Actuellement, les dirigeants politiques semblent admettre que la compétitivité est vitale, et cèdent presque systématiquement aux arguments patronaux. Au mieux, c’est de l’aveuglement. Car une entreprise, si on la protège de la voracité des investisseurs, a beaucoup plus de chances de vivre et de prospérer. Comment la protéger ? Il y aurait mille et une façon de le faire. Quelques pistes :

– un pôle public d’investissement qui se contenterait d’une rentabilité faible , sachant bien que l’activité permise par ses investissements aura des impacts positifs sur toute l’économie, et des répercussions indirectes sur les finances nationales via les recettes fiscales engendrées par l’accroissement des richesses produites.

– la propriété collective des entreprises par leurs salariés. Les SCOP sont un exemple possible, et il y en a actuellement de florissants exemples.

– une fiscalité très fortement progressive qui dissuaderait un enrichissement trop rapide.

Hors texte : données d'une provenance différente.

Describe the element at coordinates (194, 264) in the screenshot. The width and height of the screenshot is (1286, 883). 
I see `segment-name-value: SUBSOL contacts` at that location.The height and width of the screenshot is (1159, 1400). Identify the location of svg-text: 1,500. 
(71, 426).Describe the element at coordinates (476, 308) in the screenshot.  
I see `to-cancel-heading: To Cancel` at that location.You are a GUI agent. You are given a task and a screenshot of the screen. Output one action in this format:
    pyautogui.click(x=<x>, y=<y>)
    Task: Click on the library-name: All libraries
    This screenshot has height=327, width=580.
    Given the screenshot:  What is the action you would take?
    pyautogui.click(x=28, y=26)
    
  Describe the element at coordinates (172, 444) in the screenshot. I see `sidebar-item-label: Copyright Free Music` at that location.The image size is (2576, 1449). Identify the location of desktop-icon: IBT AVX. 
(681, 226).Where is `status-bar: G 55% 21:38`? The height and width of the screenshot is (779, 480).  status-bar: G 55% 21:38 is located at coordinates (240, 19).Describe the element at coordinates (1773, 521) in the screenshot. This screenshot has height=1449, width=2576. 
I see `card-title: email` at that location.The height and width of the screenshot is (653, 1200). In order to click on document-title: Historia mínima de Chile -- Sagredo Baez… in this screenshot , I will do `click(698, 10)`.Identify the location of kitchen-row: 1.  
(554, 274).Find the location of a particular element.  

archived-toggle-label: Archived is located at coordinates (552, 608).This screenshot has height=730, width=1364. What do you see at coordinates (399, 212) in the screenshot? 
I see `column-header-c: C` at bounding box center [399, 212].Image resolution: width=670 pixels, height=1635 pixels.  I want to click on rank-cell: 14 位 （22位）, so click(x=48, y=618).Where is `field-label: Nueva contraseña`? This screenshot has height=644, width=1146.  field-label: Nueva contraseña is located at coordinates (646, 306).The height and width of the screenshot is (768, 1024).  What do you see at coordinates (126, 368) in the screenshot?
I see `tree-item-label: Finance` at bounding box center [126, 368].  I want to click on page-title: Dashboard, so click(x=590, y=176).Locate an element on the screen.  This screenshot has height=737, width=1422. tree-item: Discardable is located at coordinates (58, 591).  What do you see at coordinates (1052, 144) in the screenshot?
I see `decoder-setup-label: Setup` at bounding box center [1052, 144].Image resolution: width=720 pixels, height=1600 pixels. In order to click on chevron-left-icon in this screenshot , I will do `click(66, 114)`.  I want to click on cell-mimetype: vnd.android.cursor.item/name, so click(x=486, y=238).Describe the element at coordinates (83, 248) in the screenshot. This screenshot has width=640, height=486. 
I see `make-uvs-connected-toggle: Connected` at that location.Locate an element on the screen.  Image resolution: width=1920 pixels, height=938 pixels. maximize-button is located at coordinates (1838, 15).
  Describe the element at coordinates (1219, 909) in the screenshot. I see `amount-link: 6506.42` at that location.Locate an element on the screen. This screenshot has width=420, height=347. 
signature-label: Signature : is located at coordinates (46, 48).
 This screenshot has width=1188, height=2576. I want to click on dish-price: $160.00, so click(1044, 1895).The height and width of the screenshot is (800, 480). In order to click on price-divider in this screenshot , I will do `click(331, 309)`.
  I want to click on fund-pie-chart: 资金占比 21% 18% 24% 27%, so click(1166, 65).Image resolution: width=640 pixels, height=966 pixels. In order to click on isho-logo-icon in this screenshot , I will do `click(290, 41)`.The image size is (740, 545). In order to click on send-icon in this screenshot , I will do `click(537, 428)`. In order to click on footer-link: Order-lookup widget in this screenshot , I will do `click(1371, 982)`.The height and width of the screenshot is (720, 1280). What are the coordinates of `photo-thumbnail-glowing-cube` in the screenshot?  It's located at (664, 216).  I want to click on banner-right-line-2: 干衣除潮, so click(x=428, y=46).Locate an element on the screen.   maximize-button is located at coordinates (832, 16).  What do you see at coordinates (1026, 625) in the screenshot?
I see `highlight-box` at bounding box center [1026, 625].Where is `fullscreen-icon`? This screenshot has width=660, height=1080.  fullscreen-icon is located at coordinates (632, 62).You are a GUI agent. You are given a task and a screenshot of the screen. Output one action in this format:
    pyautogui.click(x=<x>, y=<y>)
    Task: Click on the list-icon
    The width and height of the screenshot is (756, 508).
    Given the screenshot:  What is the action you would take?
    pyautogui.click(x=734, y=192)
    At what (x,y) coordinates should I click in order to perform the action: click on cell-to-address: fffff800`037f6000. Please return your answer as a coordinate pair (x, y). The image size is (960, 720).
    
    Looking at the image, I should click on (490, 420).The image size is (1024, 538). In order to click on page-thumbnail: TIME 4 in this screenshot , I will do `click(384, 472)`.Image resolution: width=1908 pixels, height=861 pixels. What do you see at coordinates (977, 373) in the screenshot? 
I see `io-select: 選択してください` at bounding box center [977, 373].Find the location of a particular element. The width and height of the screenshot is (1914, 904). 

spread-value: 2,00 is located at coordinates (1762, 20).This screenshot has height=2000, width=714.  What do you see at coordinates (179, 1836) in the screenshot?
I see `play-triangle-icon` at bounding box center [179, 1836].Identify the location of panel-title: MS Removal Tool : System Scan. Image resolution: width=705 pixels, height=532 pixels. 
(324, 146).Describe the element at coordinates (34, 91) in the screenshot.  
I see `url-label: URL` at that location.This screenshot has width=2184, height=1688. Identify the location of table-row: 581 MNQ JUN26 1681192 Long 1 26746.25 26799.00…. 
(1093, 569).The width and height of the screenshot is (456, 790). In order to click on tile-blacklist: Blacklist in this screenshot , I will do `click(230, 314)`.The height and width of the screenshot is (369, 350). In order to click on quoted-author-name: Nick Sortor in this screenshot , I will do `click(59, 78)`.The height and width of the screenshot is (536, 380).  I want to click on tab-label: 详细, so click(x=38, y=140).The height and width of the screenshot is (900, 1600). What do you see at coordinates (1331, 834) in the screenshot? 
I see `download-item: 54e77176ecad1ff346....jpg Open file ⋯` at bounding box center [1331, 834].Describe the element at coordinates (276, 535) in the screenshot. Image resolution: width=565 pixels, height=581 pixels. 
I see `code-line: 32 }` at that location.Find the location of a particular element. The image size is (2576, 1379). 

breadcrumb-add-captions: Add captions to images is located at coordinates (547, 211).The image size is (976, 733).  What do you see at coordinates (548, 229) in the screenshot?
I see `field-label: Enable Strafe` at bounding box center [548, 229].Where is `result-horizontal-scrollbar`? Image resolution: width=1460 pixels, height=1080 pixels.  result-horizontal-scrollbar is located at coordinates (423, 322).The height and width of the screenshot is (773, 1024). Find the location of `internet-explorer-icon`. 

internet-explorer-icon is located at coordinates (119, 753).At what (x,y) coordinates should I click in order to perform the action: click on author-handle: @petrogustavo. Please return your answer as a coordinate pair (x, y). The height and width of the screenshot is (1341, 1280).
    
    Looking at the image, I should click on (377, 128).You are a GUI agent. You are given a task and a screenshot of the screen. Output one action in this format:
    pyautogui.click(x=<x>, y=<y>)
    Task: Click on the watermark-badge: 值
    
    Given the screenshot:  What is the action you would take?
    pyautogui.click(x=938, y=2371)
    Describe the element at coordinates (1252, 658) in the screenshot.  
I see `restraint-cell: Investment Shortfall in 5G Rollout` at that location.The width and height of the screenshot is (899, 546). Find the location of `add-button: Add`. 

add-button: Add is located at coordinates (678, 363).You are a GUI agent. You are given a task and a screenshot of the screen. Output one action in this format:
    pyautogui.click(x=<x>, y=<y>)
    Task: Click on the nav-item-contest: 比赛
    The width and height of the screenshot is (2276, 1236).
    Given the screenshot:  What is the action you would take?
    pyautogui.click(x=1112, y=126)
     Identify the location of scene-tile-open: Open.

Bien entendu, même en ces temps de compétitivité exacerbée, la compétitivité reste une nécessité. Mais le monde de la finance (dont le Medef est un représentant actif), joue à loisir sur le glissement de sens, affublant la compétitivité du caractère indiscutablement nécessaire de la compétitivité (ancien sens), ce qui relève de l’usurpation. Si l’on prend conscience que le sens actuel du mot compétitivité n’a pas le caractère vital et impératif qu’on a pris l’habitude de lui associer sans réfléchir, on peut sans doute mieux contester les arguments actuels du Medef, et s’opposer au sacrifice du niveau de vie des salariés.

Une dernière chose à ne pas perdre de vue : la rémunération du capital constitue une charge, pour les entreprises : on retrouve le poids de cette rémunération dans le prix de vente des produits qu’elles proposent. Plus une entreprise rémunère ses actionnaire, c’est à dire plus elle est compétitive au sens du Medef, moins elle peut baisser le prix de ses produits pour séduire des clients.

Ainsi, la compétitivité est un véritable frein à la compétitivité.